Founded in 1965 in the offices of civil rights activist and Black obstetrician Charles H. Wright, the museum includes 30,000 items, including letters of Malcolm X and Rosa Parks, several prototypes of inventions, like the stoplight and gas mask, created by African American scientists, and a special collection of documents related to the Underground Railroad.

While rich in history, none of the museum’s items hold enough monetary value to help significantly reduce the city’s overwhelming debt.

“If you say you’re in such dire straits that we may not survive, the people who give you money will say, ‘Let’s put money somewhere else,’” Detroit Free Press columnist Rochelle Riley told Al Jazeera. “But you can’t not be realistic…Unlike with the DIA, there aren’t a lot of deep pockets.”

In her recent columns on the Wright’s current struggles, Riley has also sparked much of the initial debate on who the museum ought to rely on for salvation and who should be held accountable.

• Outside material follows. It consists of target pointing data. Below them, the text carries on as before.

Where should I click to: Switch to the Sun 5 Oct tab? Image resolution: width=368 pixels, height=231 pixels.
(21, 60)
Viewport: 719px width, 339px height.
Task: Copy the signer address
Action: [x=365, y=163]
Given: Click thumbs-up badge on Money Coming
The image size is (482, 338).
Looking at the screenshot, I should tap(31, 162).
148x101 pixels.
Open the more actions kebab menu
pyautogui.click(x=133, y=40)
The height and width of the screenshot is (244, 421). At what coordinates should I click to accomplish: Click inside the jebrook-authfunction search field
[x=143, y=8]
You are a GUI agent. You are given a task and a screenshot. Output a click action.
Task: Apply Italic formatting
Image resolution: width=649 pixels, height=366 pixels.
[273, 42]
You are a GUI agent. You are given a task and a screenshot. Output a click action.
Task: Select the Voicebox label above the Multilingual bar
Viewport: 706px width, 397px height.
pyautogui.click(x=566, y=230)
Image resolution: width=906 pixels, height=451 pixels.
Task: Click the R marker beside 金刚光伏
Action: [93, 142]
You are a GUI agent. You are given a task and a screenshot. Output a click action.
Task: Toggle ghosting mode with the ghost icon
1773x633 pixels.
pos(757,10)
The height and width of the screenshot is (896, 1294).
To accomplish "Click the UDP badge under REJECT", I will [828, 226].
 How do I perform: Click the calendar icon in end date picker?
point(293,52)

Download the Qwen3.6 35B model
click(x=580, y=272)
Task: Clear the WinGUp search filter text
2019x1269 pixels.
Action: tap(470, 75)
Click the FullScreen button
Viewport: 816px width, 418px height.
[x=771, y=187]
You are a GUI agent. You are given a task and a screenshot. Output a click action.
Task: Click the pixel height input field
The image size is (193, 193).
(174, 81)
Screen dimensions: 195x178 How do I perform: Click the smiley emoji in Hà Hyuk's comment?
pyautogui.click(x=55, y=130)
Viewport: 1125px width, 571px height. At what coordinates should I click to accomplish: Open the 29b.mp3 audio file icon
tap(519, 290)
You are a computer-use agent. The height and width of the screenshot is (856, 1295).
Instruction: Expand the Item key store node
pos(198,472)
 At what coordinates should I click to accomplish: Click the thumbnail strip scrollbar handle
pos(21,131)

“If those of us of all colors and backgrounds who value the museum don’t fight for it, why should any foundation write a check?” wrote Riley, pointing to the sweeping influence that one local millionaire’s donation to the DIA had on 130 other individuals who subsequently donated funds.

“All it takes is one person to step up, and others to echo that call with their actions and words. That might be what leads foundations and leaders — and perhaps the governor — to believe that something is worthwhile.”